CHAPTER XXXIII.

IN COUPLES.

What tender-nurtured boy, newly-arrived at school—that Paradise when looked back upon from afar, that Inferno of the present—has not awakened from sweet dreams of home with a heavy heart? Who has not pictured to himself the weary months that must elapse before he once more regains his freedom and his friends? The burden (one may say) is light, but then the back is also weak that bears it. It is a genuine woe. Something of this, but tenfold in intensity of wretchedness, did Richard feel when he awoke for the first time a convicted felon. He had dreamed that Carew was dead, and left him heir of Crompton; his mother and he were there, and Harry as his wife. The splendor of the house, the beauty of the grand domain about it, were as vividly presented to him as when he saw them with his eyes; and they were all his own. The hope of his youth, the desire of his manhood, were gratified to the uttermost; yet through all ran an undercurrent which mirrored a portion of the present reality. In the marshy pond where he had fought the Squire by moonlight lay two bodies; it was shallow, as it really had been, and he could see their faces as he peered into the water: they were those of Coe and Trevethick. He kept them there, and would not have the pond dragged; but would go thither and gloat upon them for half a summer's day. The mansion was full of gay folks—his old town companions invited to visit him, and behold his greatness (as he had often imagined they should be): Tub Ryll was his jester now, and Parson Whymper his "chaplain." They were all playing pool as usual, and he was just about to make an easy hazard, when somebody jogged his elbow. It was the warder of the jail.

"Come, come—this won't do," said he, gruffly. "You must jump up when the bell rings, or we shall quarrel. Fold up your hammock, and clean your room."

Even the school-boy does not begin on his first morning to reckon on his chimney almanac, "One day gone; twenty-four hours nearer to the holidays;" and how should Richard make that cheerful note, who had twenty years of prison life before him, save one day!

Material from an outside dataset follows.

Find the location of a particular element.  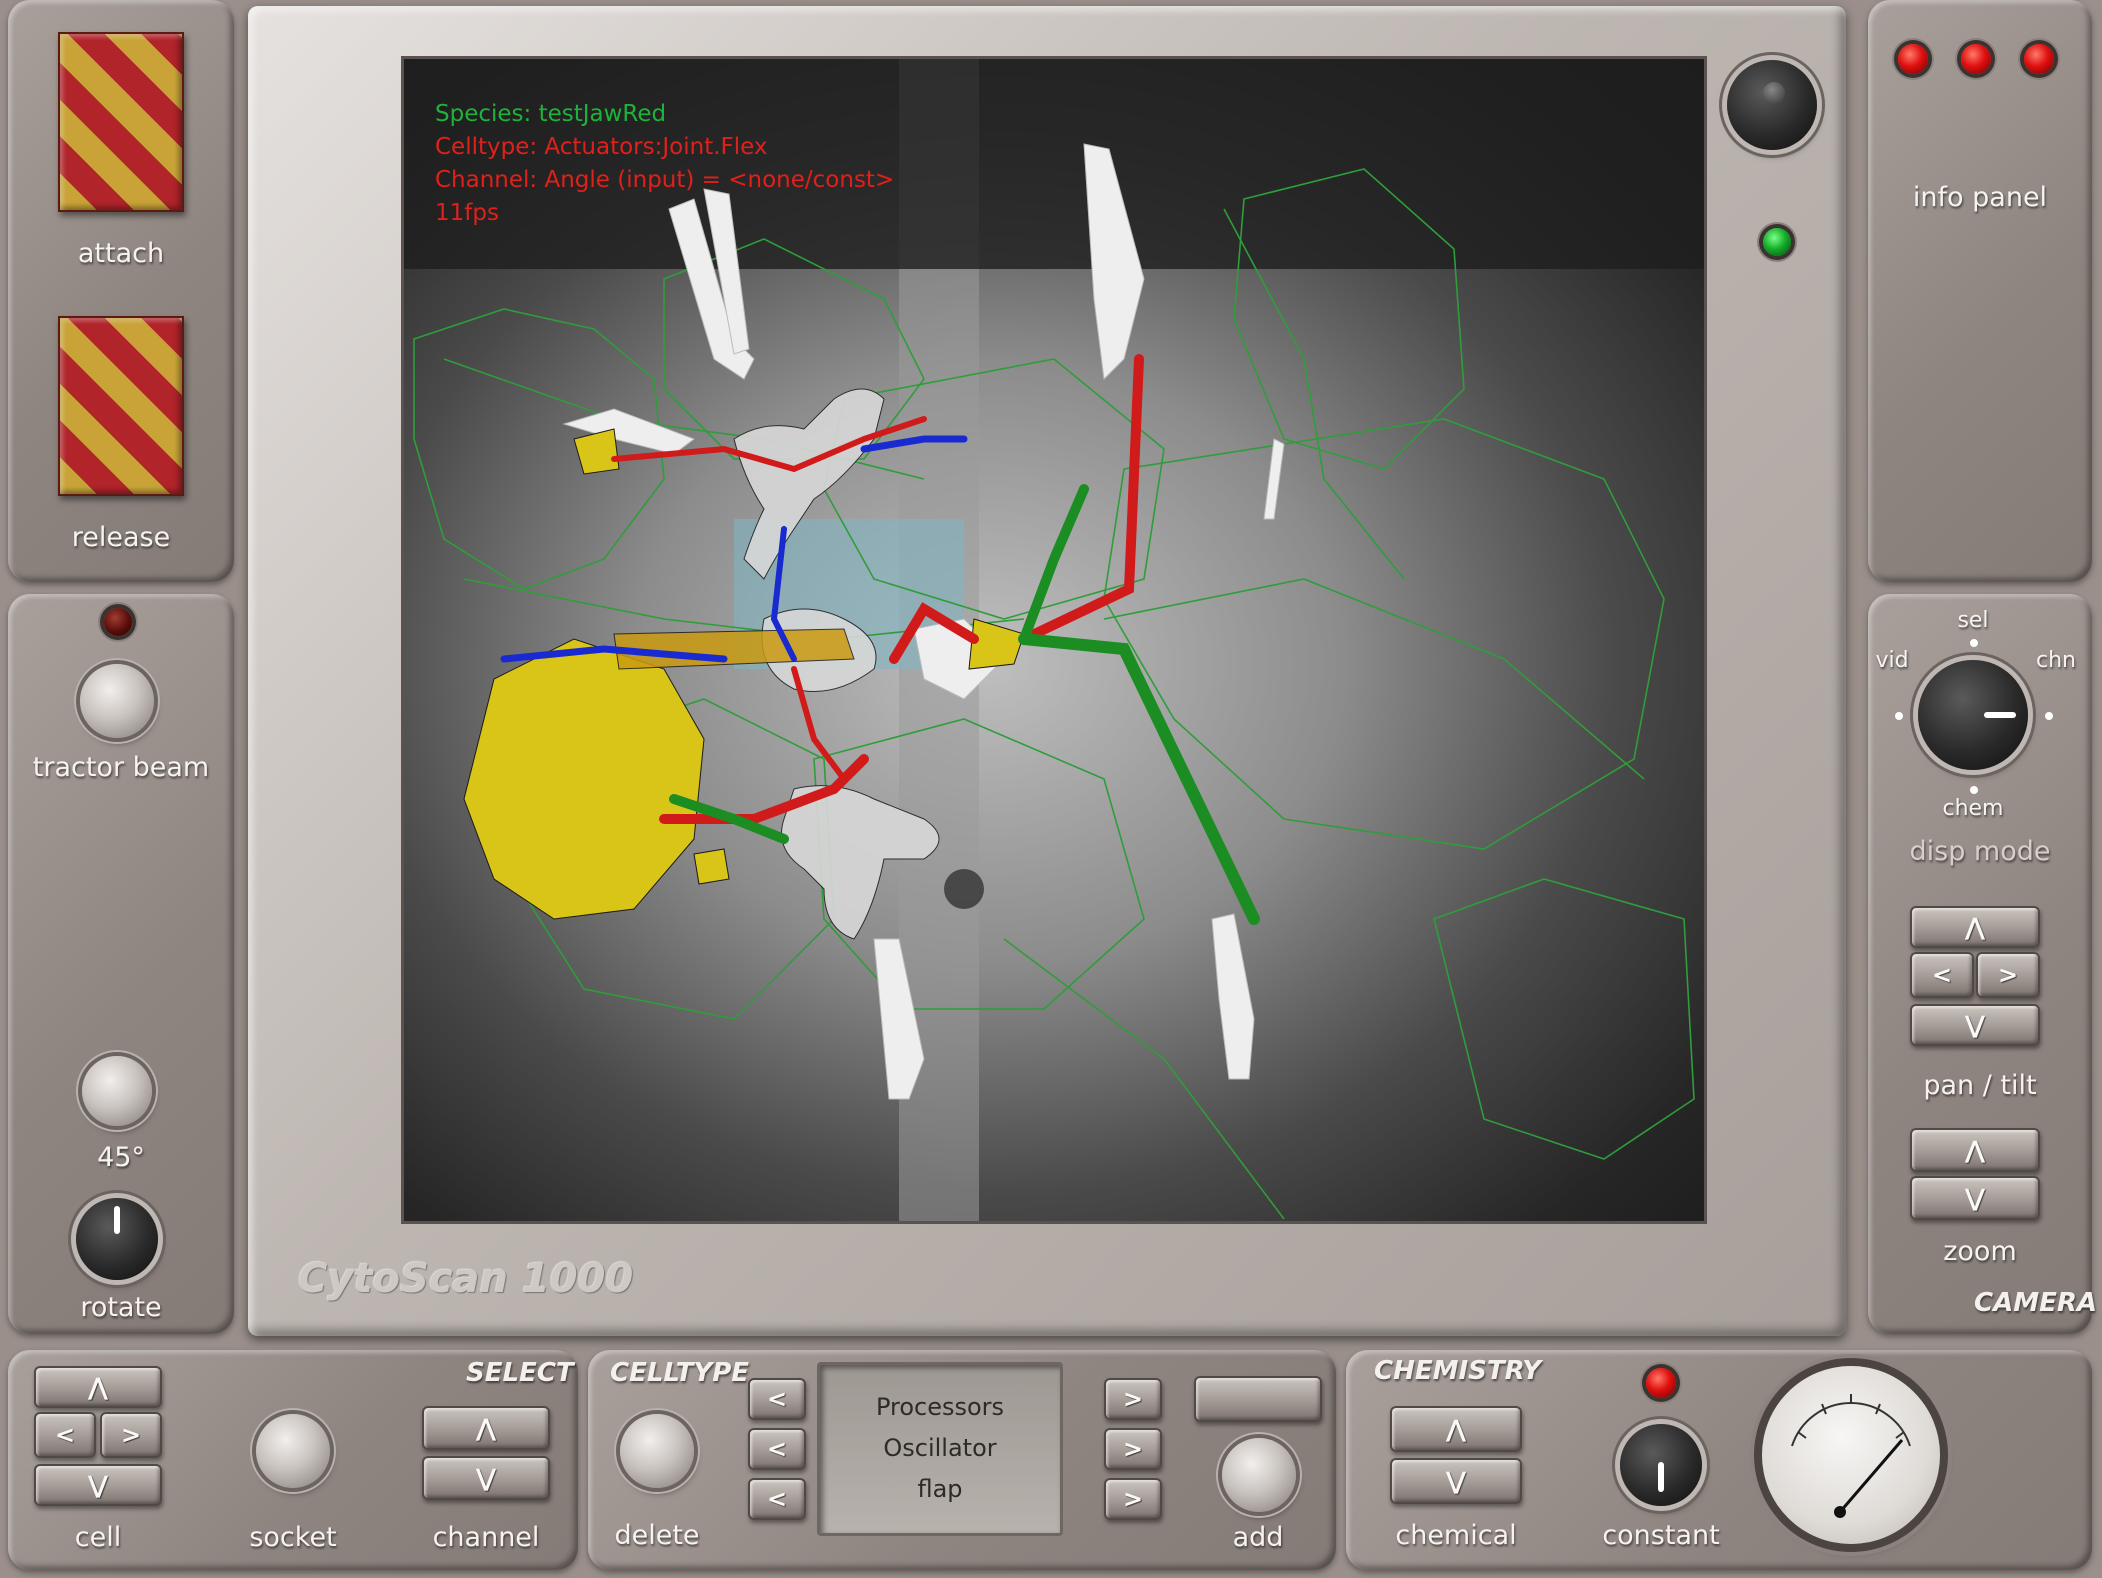

pan-right-button: > is located at coordinates (2008, 975).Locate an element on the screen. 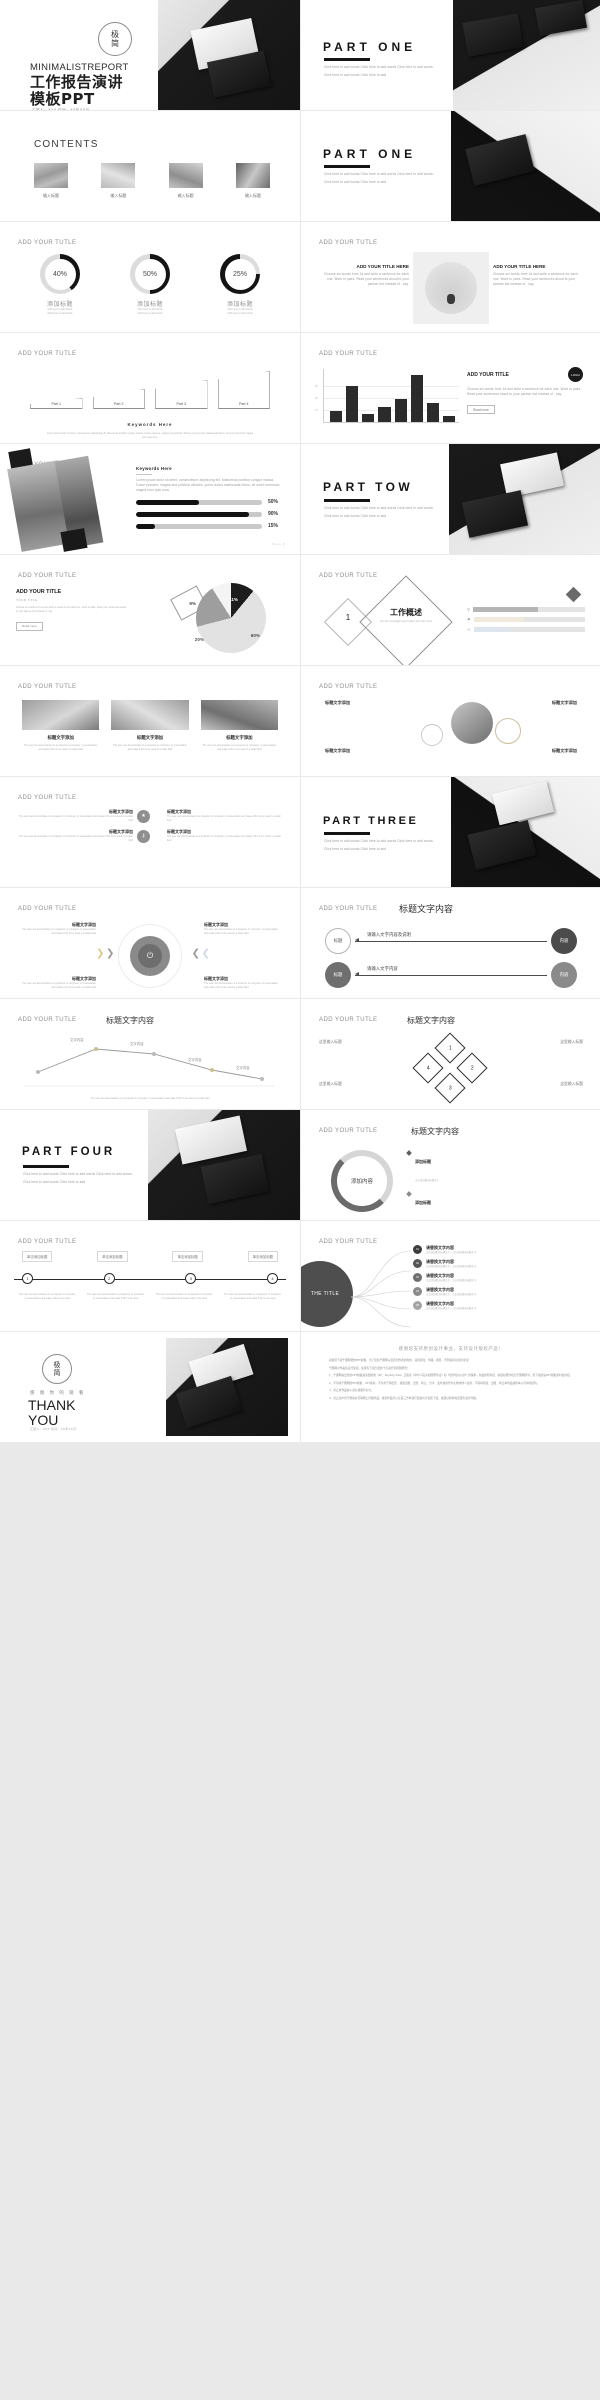 The image size is (600, 2400). star-icon: ★ is located at coordinates (144, 816).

He did as he was ordered, wearily, with a heart that had no hope: it seemed to the warder that his air was sullen.

"If this happens again, young fellow, I report you; and then good-by to your V G's."

He did not mean to be brutal; but Richard could have stabbed him where he stood. There were times to come when the temptation to commit such an act was to be very strong within him; and when no thought of punishment, far less of right, restrained him, but that of his projected vengeance always did. Every rough word, every insult, every wrong, was treasured up in his mind, and added to the long account against those who had doomed him to such a fate. It should be paid in full one day; and in the mean time the debt was out at compound interest.

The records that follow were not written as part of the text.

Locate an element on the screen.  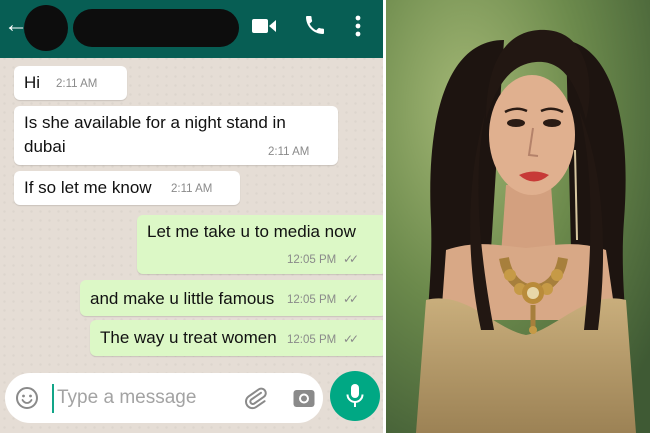
attachment-icon is located at coordinates (256, 398). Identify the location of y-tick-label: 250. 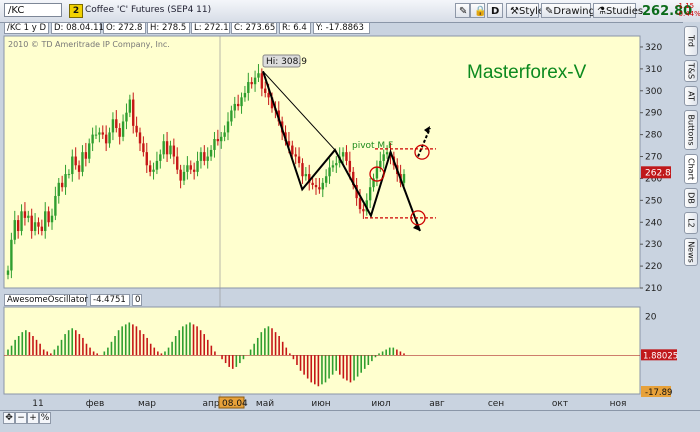
(654, 201).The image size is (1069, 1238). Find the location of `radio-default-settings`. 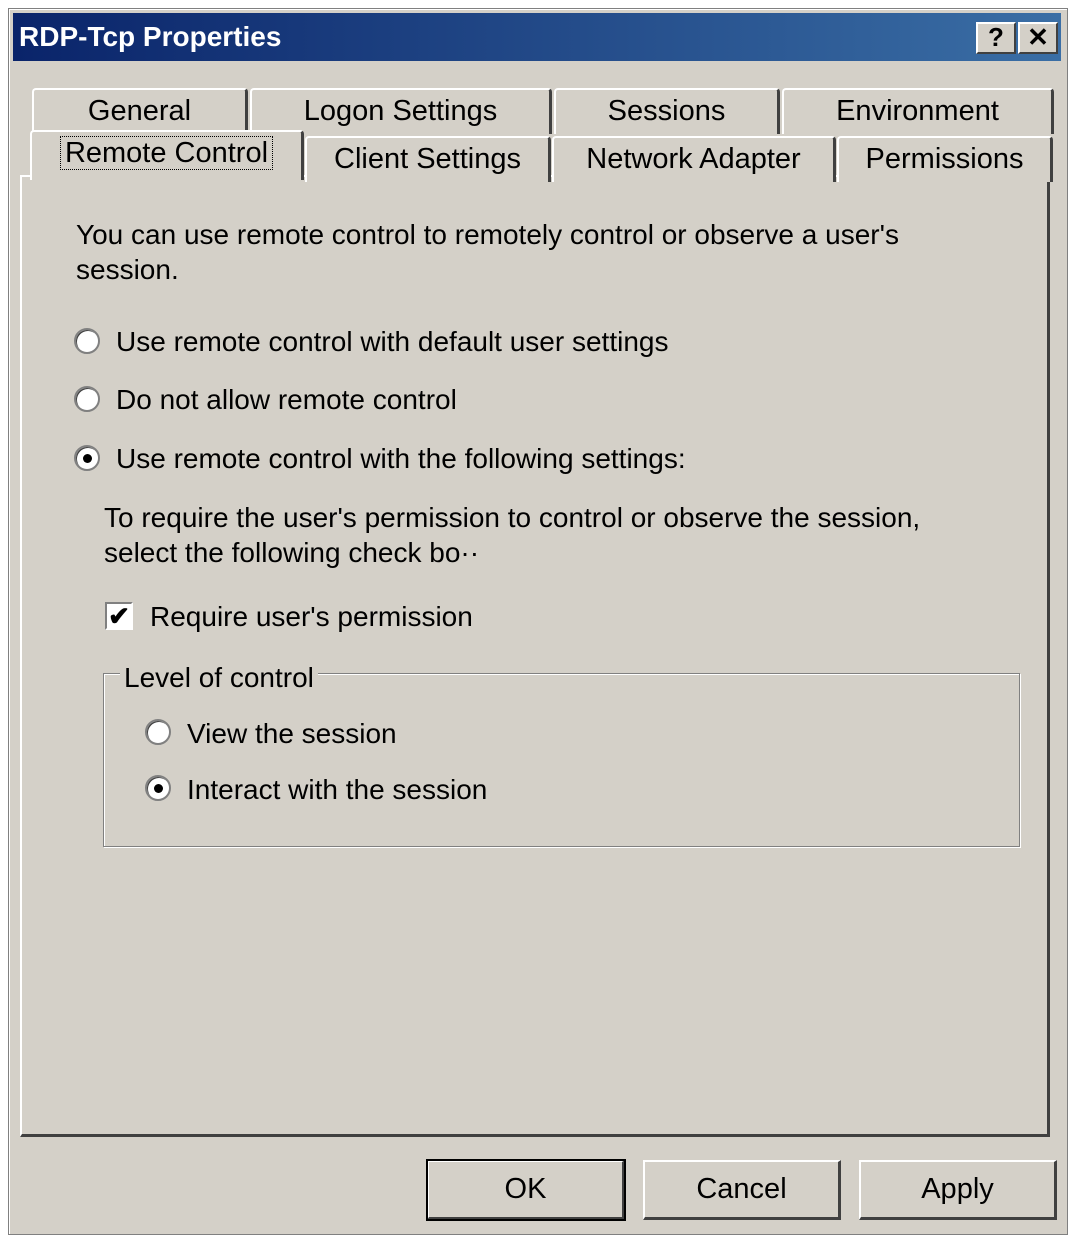

radio-default-settings is located at coordinates (87, 341).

He took his sordid meals, his cocoa, his bread, his gruel, not because he had ever any appetite for them, but because without them he should lose his strength. He must husband that for the long-expected hour when he might need it; when the moment had arrived to strike the blow for which his hand was clenched ten times a day. His hate grew every hour, and, like a petrifying spring, fell drop by drop about his heart, and made it stone. In the mean time, a fiend in torment could alone imagine what he suffered. He spoke to no one but his warders and the chaplain; for now he was a convict, there was no communication with his fellows; only once a day for an hour and a half he took his monotonous exercise in the high-walled prison-yard. Tramp, tramp, tramp, each half a dozen paces behind the other, with an officer on the watch to see that the limit was preserved.

"Keep your distance, you there, unless you want to be reported."